A more expansive view

I felt I was on firmer philosophical ground after talking to Whately. For one thing, I learned that compromise is part of the process when it comes to eating locally. For another, I learned that "local" is a relative term. Whately and chef Evan Kleiman both said that in terms of southern California, a loose definition of "local" for someone living in Los Angeles means the area that stretches from San Diego, about 120 miles south of the city up to about 200 miles north of it.

Armed with this slightly more expansive view of eating locally, I went to a local Whole Foods store. I wanted to find chicken and beef. In the meat department, I found two chicken choices - both raised in northern California.

It was a good thing I had talked to Whately about how to define local, because I was told there is no California-produced beef. I had my choice of beef raised in New Zealand or Nebraska. I felt comfortable choosing two filets mignon from Nebraska, supporting an American producer over a foreign one.

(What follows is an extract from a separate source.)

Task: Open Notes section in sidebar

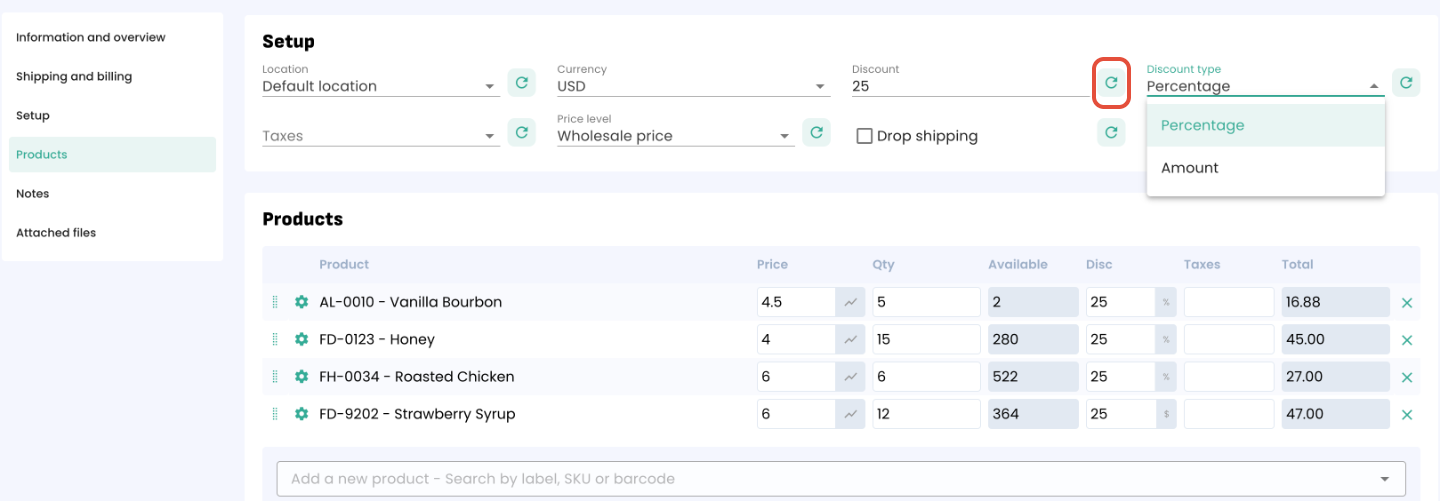Action: click(x=33, y=194)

I continued browsing through the store. I found organic milk, butter, and cream from northern California.

A stroll down the peanut butter and jelly aisle yielded lots of organic choices, but none of them local. I moved on in search of other lunch choices. I found lots of California cheeses, and even discovered that one of my favorite lunch meats - a smoked, sliced turkey breast - is organically produced by a small family operation in northern California.

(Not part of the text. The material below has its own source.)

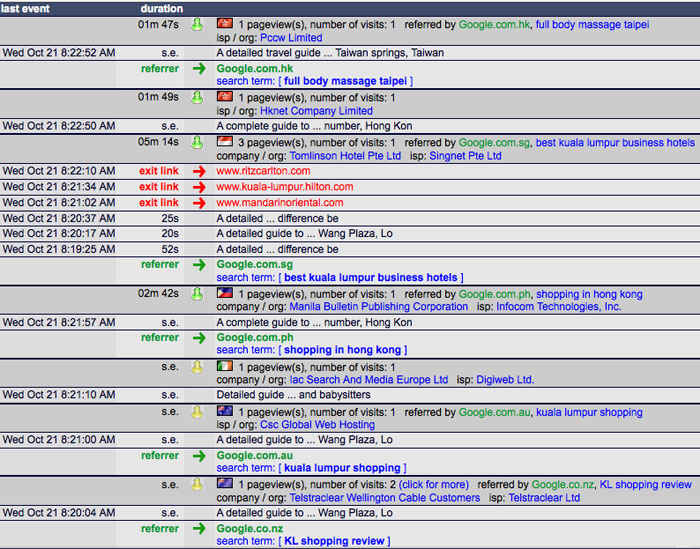Click the green referrer arrow beside bold Google.com.sg
700x549 pixels.
pyautogui.click(x=198, y=265)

I was beginning to feel like a food detective, peering at labels and jotting down website addresses for further research.

Enjoying the results

All of the "local" foods I bought and ate that week were wonderful. I didn't manage to eat locally for every meal - there was one fast-food lunch and another at a local deli with a friend.

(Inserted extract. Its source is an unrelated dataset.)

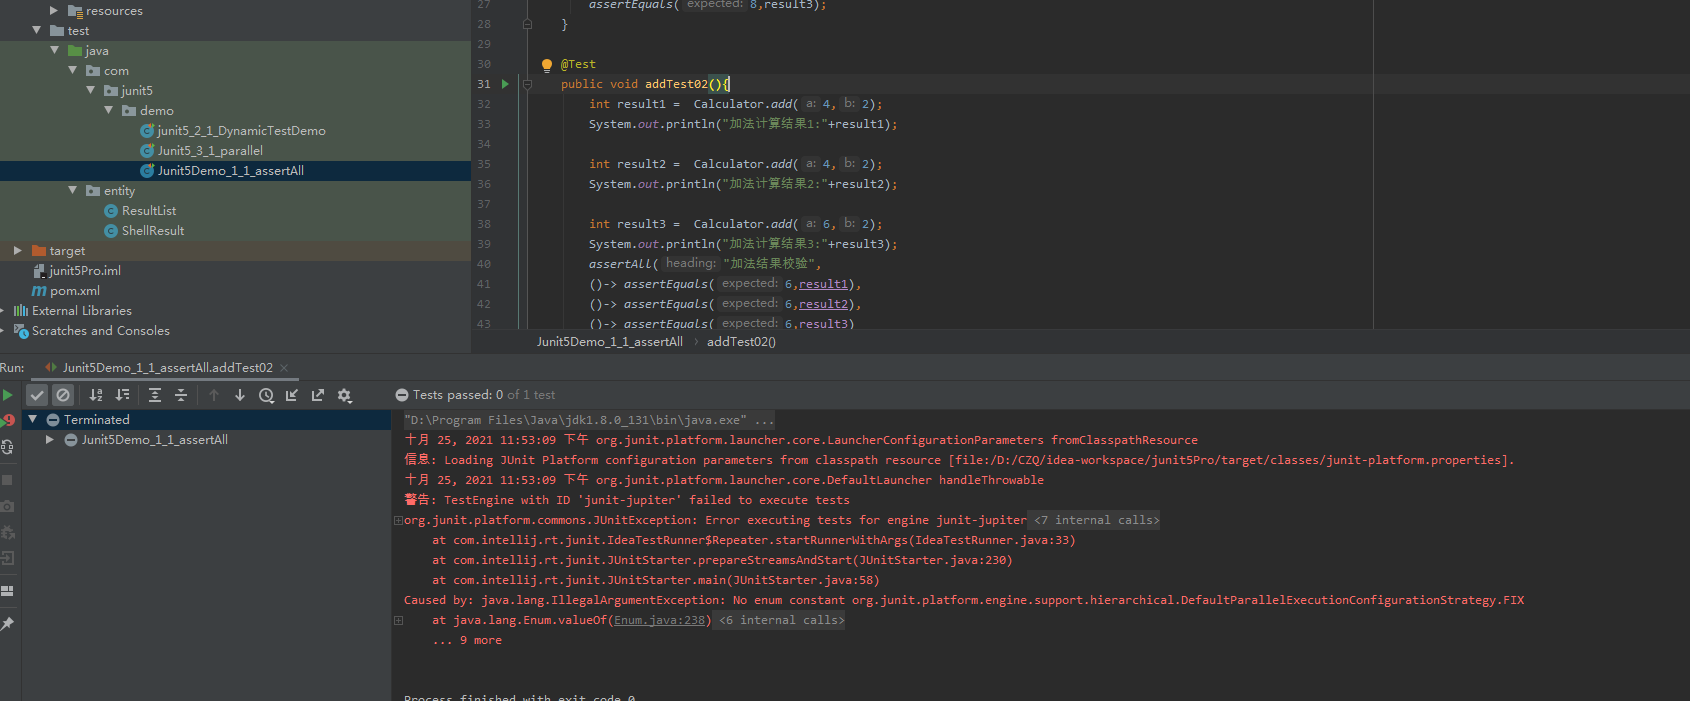Screen dimensions: 1690x701
Task: Select the Junit5Demo_1_1_assertAll.addTest02 run tab
Action: 167,368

There was also a long-planned barbecue, hosted by a friend. But even then, I found a way to include local ingredients - I volunteered to make the salad. Chock-full of things I'd bought at the farmers' market, including the tomato-based vinaigrette, the salad won rave reviews.

Breakfasts were easy - eggs with orange-yellow yolks, fresh oranges and strawberries, organic apple-pomegranate juice, and toast with California butter. But they were accompanied by another of my compromises, homemade sweet marmalade given to me by a friend from Sicily.

Lunches were a variety of sandwich combinations, but most frequently turkey grilled with a California cheese and topped with avocado, onion- garlic sprouts, and the organic tomato-basil mayonnaise.

For snacks, I had raisins, dried figs, walnuts, and pistachios from the farmers' market.

For the sake of full disclosure, however, I must confess to one completely nonlocal, nonorganic indulgence: I drank a diet Cherry Coke whenever I wanted to. It's my favorite soft drink.

All in all, though, I felt I'd done pretty well for the week. It wasn't as easy as I'd expected when I'd been given the assignment. My food choices had taken a good deal of extra time and thought, but they were worth it - in terms of taste and in terms of feeling that I had some control over where my money was going and who it was benefiting.

It's going to be hard to think of grocery shopping any other way.

My chef friend Evan summed it up perfectly when she said, "I think eating locally starts as an abstract set of values which you want to conform to in your own life.... But then you get completely seduced by the tastes of what you're consuming. And you get drawn in shopping at the farmers' market. You wind up feeling unconscionably lazy if you make a different choice. Because what you're consuming when you eat locally is so much more vivid in flavor and in meaning."